Our previous articles "News Flash: The Internet Tells You What Your Customers Want" and "Choose Your Keywords Carefully; Your Website’s Success Depends On It!" showed how to identify the keywords that tell you what your customers want and give you the information to develop an eMarketing strategy. In "How to Search Engine Optimize Your Website" and "How to Submit Your Website to the Search Engines" , we explained how to get top positions for your website through Search Engine Optimization (SEO). An additional way to achieve top search-engine positions for your website is by using Pay-Per-Click (PPC) keyword buys, also called Pay-For-Performance (PFP).

In broad strokes (we’ll get specific about each search engine later on), here’s how PPC works. Many search engines offer services that enable you to "buy" or "bid" on keywords you have identified that your prospects are using to look for your services or products. Bidding for a keyword gives your website a favored position in the "sponsored" list the search engine generates when that keyword is searched. You are charged the amount of your bid every time a visitor "clicks-through" to your website from your listing on the search engine.

Websites listed on search engines with PPC programs are usually identified as "Sponsor Results," "AdWords," and so on. For example, when you enter the keyword "auto insurance" on Yahoo’s search, the top four listings on the first page of results are "Sponsor Results"; another four Sponsor Results are in box ads running down the right side.

Different search engines offer different prices and plans, but generally the more popular a keyword is, the higher you must bid (and pay) for each click-through. Keyword PPC charges are pre-estimated on a monthly basis and charged in advance of service.

From a business standpoint, PPC is leveraged with extreme pluses and minuses.

Keyword PPC pluses are:

Speed Your website can have top-of-page placement in a few days, while fully optimizing a website can take 60 days or more, depending on the size of the site.

Agility PPC programs can be terminated or changed quickly, letting you target the right keywords or enabling you to highlight fast offers.

Niche Targeting Keyword PPC charges can be relatively low for limited-market products, making highly targeted offers economical.

Control Some PPC vendors set up programs that let you limit your cost exposure by removing your listing when your budget is reached.

Product/Service Targeting Search engines that accept PPC listings usually let you specify the page on your website each keyword click-through goes to. This lets prospects go right to the product or service page they want rather than to your home page.

*Word and item position data:*
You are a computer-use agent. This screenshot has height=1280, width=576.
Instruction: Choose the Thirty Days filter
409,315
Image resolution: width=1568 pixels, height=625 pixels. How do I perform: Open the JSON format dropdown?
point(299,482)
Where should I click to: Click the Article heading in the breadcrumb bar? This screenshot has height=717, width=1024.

*REQUIRED WORK:*
[1] Answer these questions using the pay-per-click article:
(a) What other name is used for Pay-Per-Click keyword buys?
(b) How long can fully optimizing a website take?
(c) On Yahoo's search for "auto insurance," how many of the top listings on the first page of results are Sponsor Results?
[2] Rewrite the pay-per-click article starting with "In broad strokes" and going on through "the right side.", using "Paid Listings" in place of "Sponsor Results".

*SOLUTION LIST:*
[1]
(a) Pay-For-Performance (PFP).
(b) 60 days or more, depending on the size of the site.
(c) The top four.

[2]
In broad strokes (we’ll get specific about each search engine later on), here’s how PPC works. Many search engines offer services that enable you to "buy" or "bid" on keywords you have identified that your prospects are using to look for your services or products. Bidding for a keyword gives your website a favored position in the "sponsored" list the search engine generates when that keyword is searched. You are charged the amount of your bid every time a visitor "clicks-through" to your website from your listing on the search engine.

Websites listed on search engines with PPC programs are usually identified as "Paid Listings," "AdWords," and so on. For example, when you enter the keyword "auto insurance" on Yahoo’s search, the top four listings on the first page of results are "Paid Listings"; another four Paid Listings are in box ads running down the right side.